- [Given task A]
Summarize the accounting excerpt on property, equipment and energy assets in two sentences.
- [Given task B]
According to the accounting excerpt on property, equipment and energy assets, how much interest was capitalized for the six months ended June 30, 2018?
- [Given task C]
Print the stretch of the accounting excerpt on property, equipment and energy assets from "Three to five" through "of income (loss).".

Property and Equipment
Property and equipment consists primarily of office and computer equipment, and is recorded at cost. Major additions and improvements are capitalized as additions to the property and equipment accounts, while replacements, maintenance and repairs that do not improve or extend the life of the respective assets are expensed as incurred. Depreciation and amortization of property and equipment are computed on a straight-line basis over the following estimated useful lives:
Asset Classification
 
Estimated Useful Life
Furniture and office equipment
 
Five years
Computer equipment and software costs
 
Three to five years
Leasehold improvements
 
Lesser of term of lease or five years
Automobiles
 
Five years
Land
 
Unlimited
Gains or losses on disposal of property and equipment are reflected in selling, general and administrative expenses in the consolidated statements of income (loss).
Energy Assets
Energy assets consist of costs of materials, direct labor, interest costs, outside contract services, deposits and project development costs incurred in connection with the construction of small-scale renewable energy plants that the Company owns. These amounts are capitalized and amortized to cost of revenues in the Company’s consolidated statements of income (loss) on a straight line basis over the lives of the related assets or the terms of the related contracts.
The Company capitalizes interest costs relating to construction financing during the period of construction. Capitalized interest is included in energy assets, net in the Company’s consolidated balance sheets. Capitalized interest is amortized to cost of revenues in the Company’s consolidated statements of income (loss) on a straight line basis over the useful life of the associated energy asset. There was $744 and $1,369 of interest capitalized for the three months ended June 30, 2018 and 2017 , respectively. There was $1,738 and $2,527 of interest capitalized for the six months ended June 30, 2018 and 2017 , respectively
Routine maintenance costs are expensed in the current year’s consolidated statements of income (loss) to the extent that they do not extend the life of the asset. Major maintenance, upgrades and overhauls are required for certain components of the Company’s assets. In these instances, the costs associated with these upgrades are capitalized and are depreciated over the shorter of the remaining life of the asset or the period until the next required major maintenance or overhaul.

- [Supplied data]

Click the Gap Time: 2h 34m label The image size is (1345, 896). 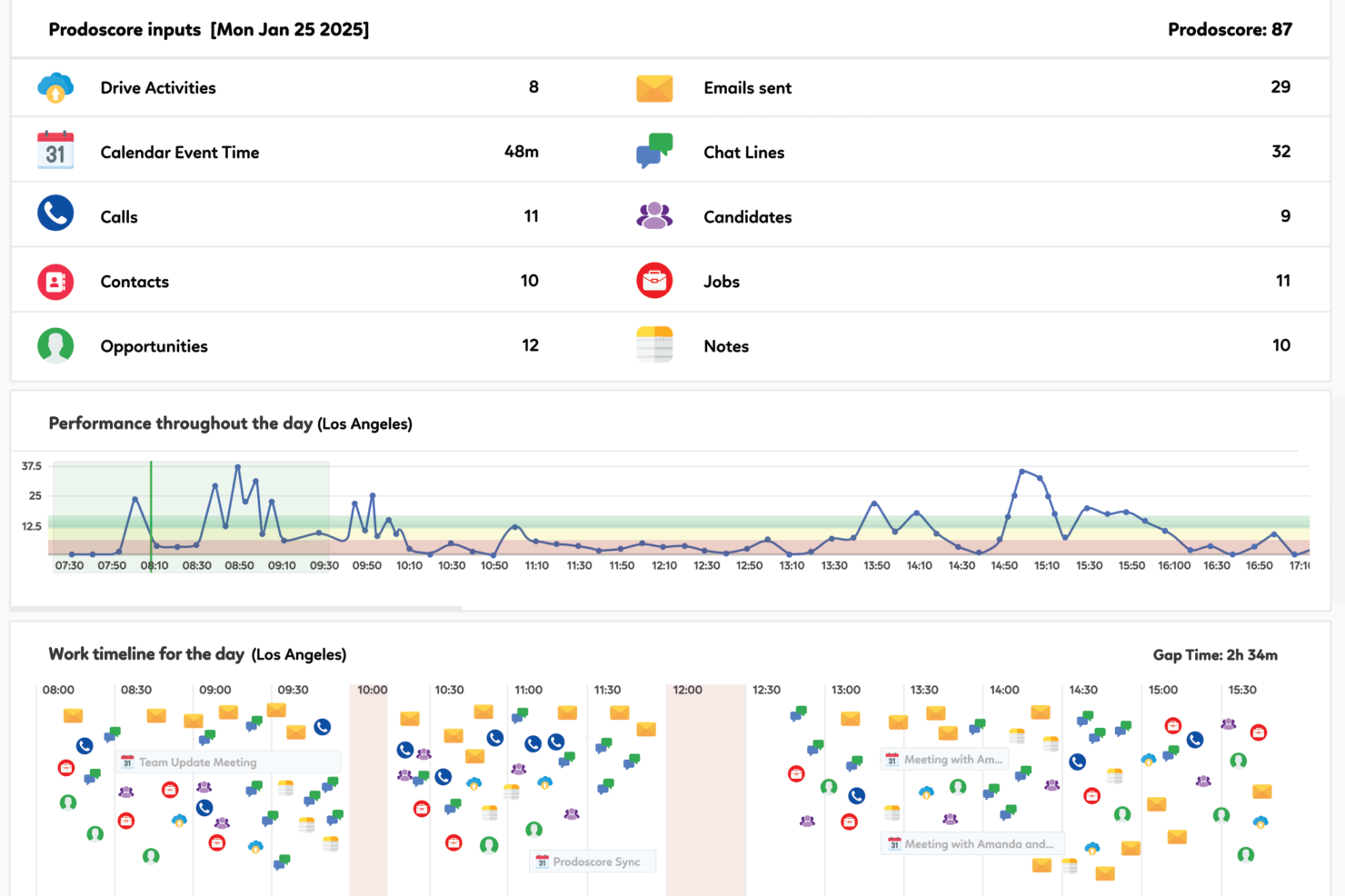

- [Task output A]
Property and equipment, consisting mainly of office and computer equipment, is recorded at cost: major additions and improvements are capitalized, repairs that do not extend asset life are expensed, and depreciation is computed on a straight-line basis over estimated useful lives. Energy assets are the costs of building the Company's small-scale renewable energy plants, including capitalized construction interest, and they are amortized to cost of revenues on a straight-line basis; routine maintenance is expensed, while major upgrades and overhauls are capitalized and depreciated.

- [Task output B]
$1,738

- [Task output C]
Three to five years
Leasehold improvements
 
Lesser of term of lease or five years
Automobiles
 
Five years
Land
 
Unlimited
Gains or losses on disposal of property and equipment are reflected in selling, general and administrative expenses in the consolidated statements of income (loss).